Oxidation of trichloroethylene by liver microsomal cytochrome P-450: evidence for chlorine migration in a transition state not involving trichloroethylene oxide

Abstract
Trichloroethylene (TCE) [a suspected carcinogenic agent] was metabolized by cytochrome P-450 containing mixed-fuction oxidase systems to chloral (2,2,2-trichloroacetaldehyde), glyoxylic acid, formic acid, CO and TCE oxide. TCE oxide was synthesized, and its breakdown products were analyzed. Under acidic aqueous conditions the primary products were glyoxylic acid and dichloroacetic acid. The primary compounds formed under neutral or basic aqueous conditions were formic acid and CO. TCE oxide did not form chloral in any of these or other aqueous systems, even when Fe salts, ferriprotoporphyrin IX or purified cytochrome P-450 was present. Ferric iron salts catalyzed the rearrangement of TCE oxide to chloral only in CH2Cl2 or CH3CN. A 500-fold excess of Fe was required for complete conversion. A kinetic model involving the zero-order oxidation of TCE to TCE oxide by cytochrome P-450 and 1st-order degradation of the epoxide was used to test the hypothesis that TCE oxide was an obligate intermediate in the conversion of TCE to other metabolites.
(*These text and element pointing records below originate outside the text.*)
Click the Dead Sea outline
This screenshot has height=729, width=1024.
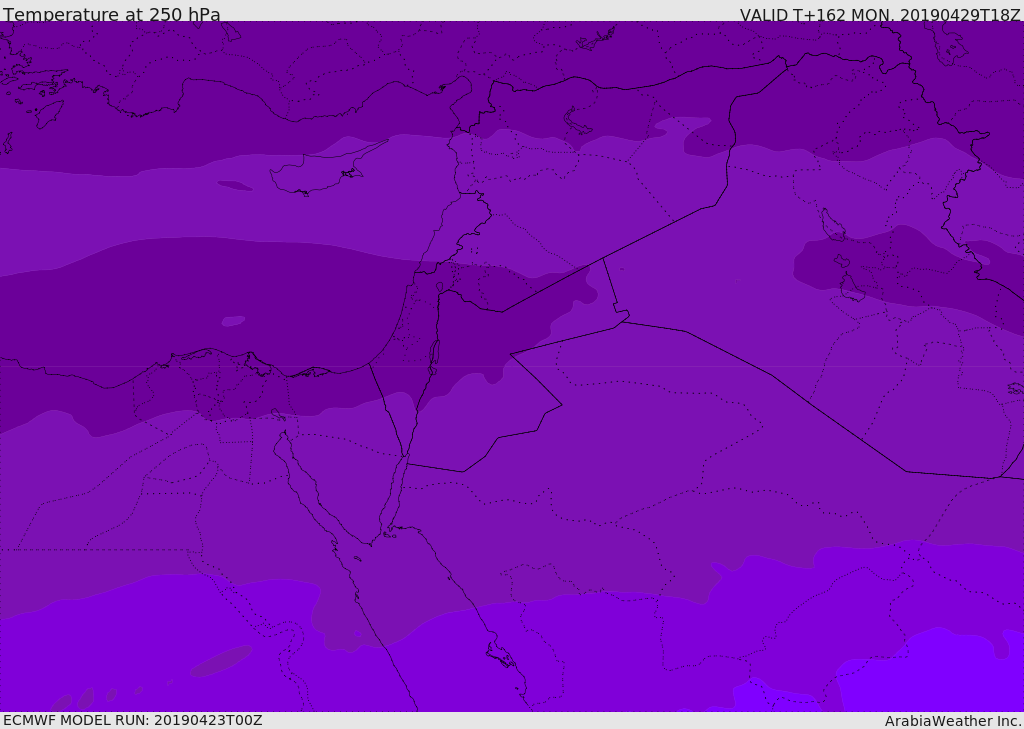(x=434, y=353)
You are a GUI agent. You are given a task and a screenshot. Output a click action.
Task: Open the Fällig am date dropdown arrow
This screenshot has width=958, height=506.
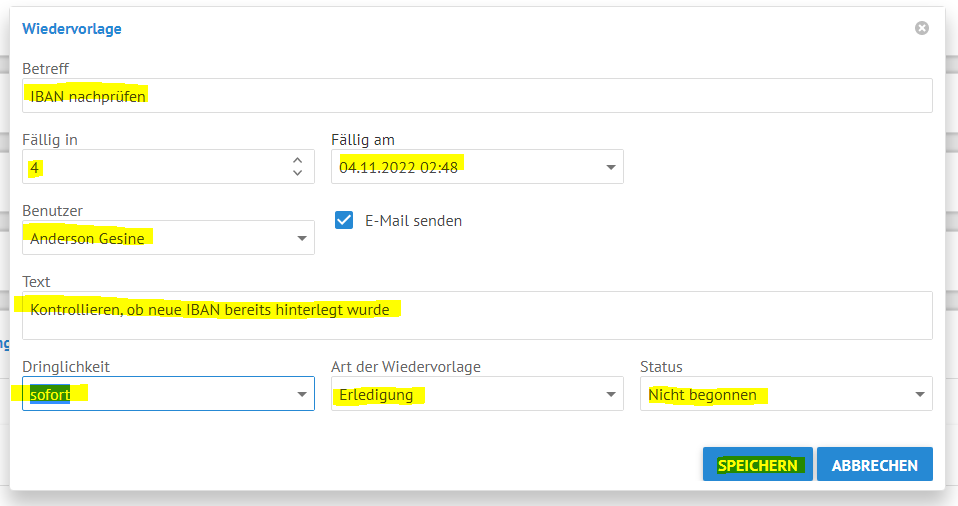610,167
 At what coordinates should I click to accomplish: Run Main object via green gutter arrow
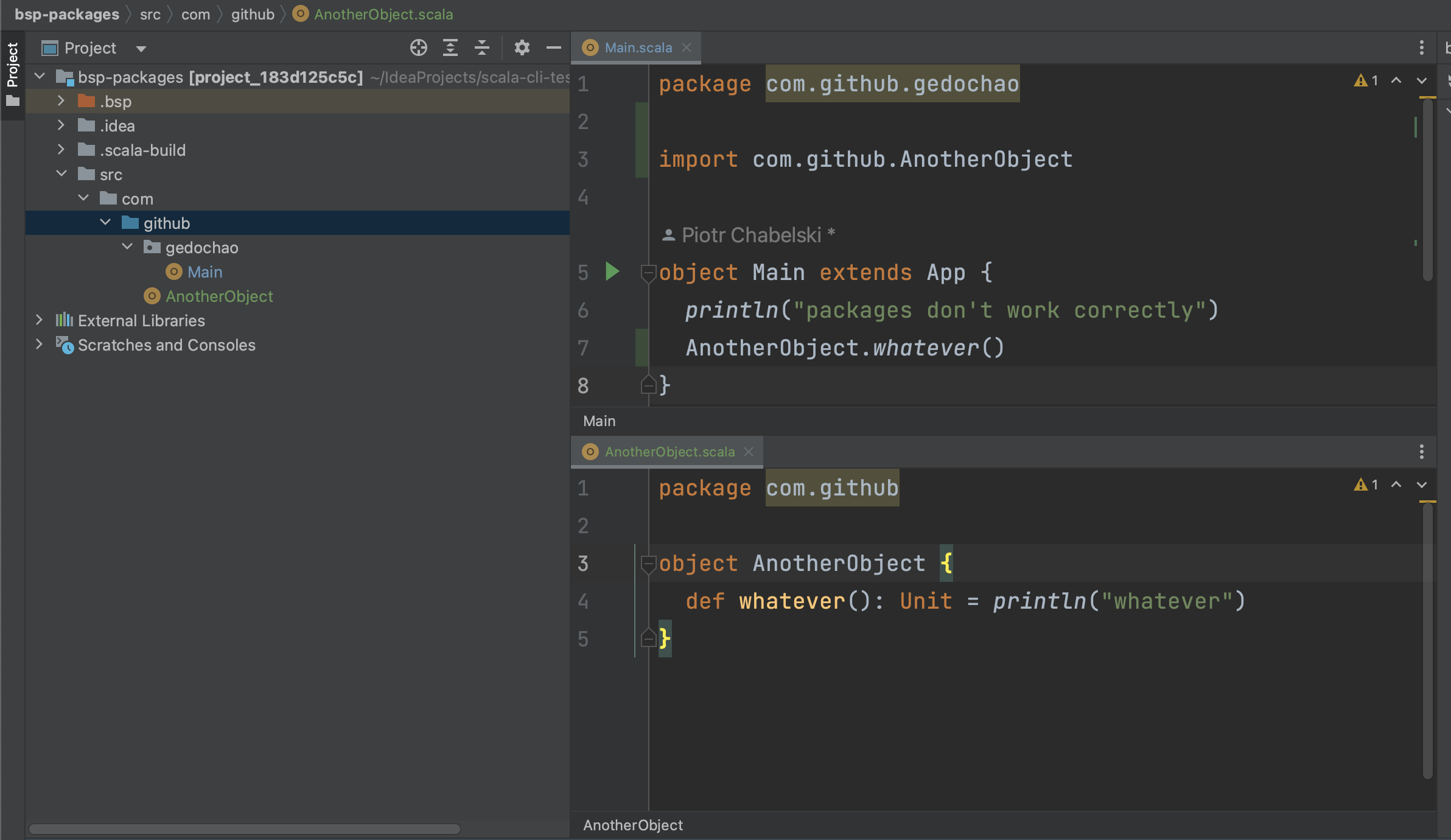tap(612, 272)
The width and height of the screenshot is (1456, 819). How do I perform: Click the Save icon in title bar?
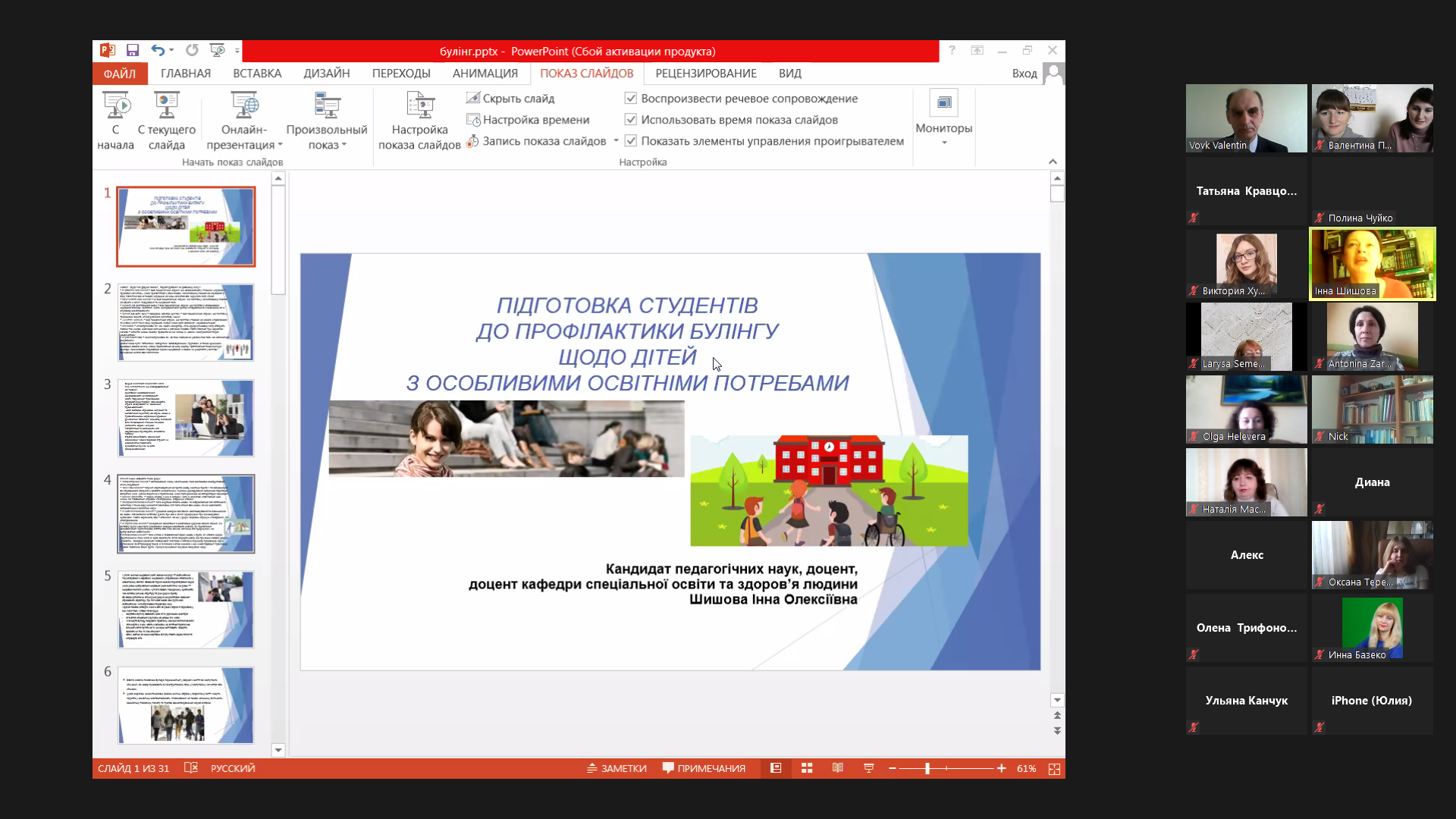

Kinetic constants for the breakdown of TCE oxide and for the oxidative metabolism of TCE to stable metabolites were used to predict epoxide concentrations required to support the obligate intermediacy of TCE oxide. The maximum levels of TCE oxide detected in systems using microsomal fractions and purified cytochrome P-450 were 5- to 28-fold lower than those predicted from the model. The kinetic data and the discrepancies between the observed metabolites and TCE oxide breakdown products supported the view that the epoxide was not an obligate intermediate in the formation of chloral, and an alternative model was presented in which Cl migration occurred in an oxygenated TCE-cytochrome P-450 transition state.